Despite the progress made in recent years, there is undoubtedly still a need for acknowledging how far we still need to go, for gender equality in the sciences. Currently, less than a third of researchers worldwide are women, and they make up less than 12% of members of national science academies. In industry, women tend to have shorter, lower-paid careers, and make up only a fifth of researchers in cutting-edge fields. Furthermore, a recent study from the American Physical Society, which broke down the percentage of doctorates in science earned year by year, found that while there was a significant improvement in the number of women earning advanced degrees in the last 20 years, women are still in the minority in most fields. Chemistry and earth science had the highest percentage of women earning PhDs, each at 40% in 2020, whereas physics and computer science had the lowest, at 21% and 23%, respectively. In physics in particular, men are predicted to outnumber women in the field for more than the next 100 years, until 2158, according to a study from Georgia Tech.
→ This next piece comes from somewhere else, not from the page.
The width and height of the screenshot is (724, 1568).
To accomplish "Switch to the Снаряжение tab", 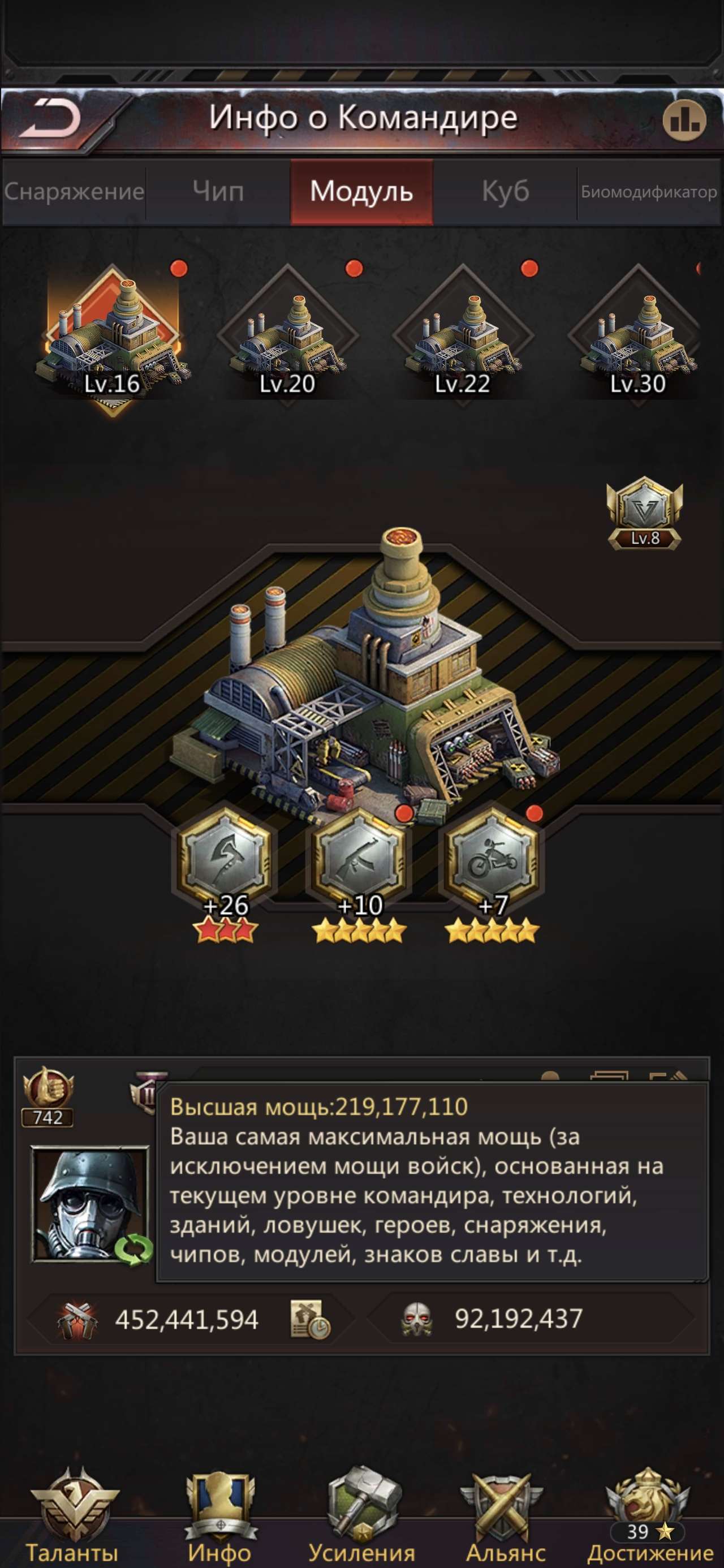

There are a few important initiatives in recent years that have increased the number of women in science, and the number of papers they are able to publish. More and more academic journals are moving towards ‘double blind’ reviews, meaning that the names, institutions, and locations of both the publishers and reviewers are kept secret. This ensures that the reputation of the author does not affect how the reviewer views the paper. This approach has been shown to increase the number of women, minorities, and early career scientists who are published, with one experiment using double blind reviews finding that it increases the percentage of women published by 8%. Furthermore, organizations like Girls Who Code, the Society of Women Engineers, and American Women in Science, have made great strides in connecting women in science and providing resources for success.
Rita Colwell, a microbiologist who worked from the 1960s to the 2000s and the first female director of the National Science Foundation, worked throughout her career to further women in science. As Coldwell points out, she published: “more than eight hundred scientific papers over the course of my career […] I had no choice: as a woman, I had to prove my findings twenty times over just to get them taken seriously […] you were always swimming against the current.” In her book A Lab of One’s Own: One Woman’s Personal Journey Through Sexsim in Science, Colwell goes on to say that “Despite having both the scientific smarts and the scientific degrees, women are still not getting ahead…It’s not for lack of interest…women have been actively excluded from science for decades.”
An important distinction Colwell makes is that she does not want women in science to be catered to, rather, she aspired to level the playing field. The point of science initiatives should not be to get women to ‘want to be’ scientists, countless women already do. The point should be to provide women with the same opportunities as their male counterparts. Colwell goes on to say in her book: “How can we achieve true equality within the scientific enterprise so that men and women can thrive and compete as equals?”
As International Day of Women and Girls in Science moves into its 9th year as a holiday, it is important to celebrate the progress that has been made, rather than dwell on the pessimistic statistics. Supporting the initiatives, organizations, and events that promote minorities in science and technology is key not only for equality but for the advancement of science as a whole.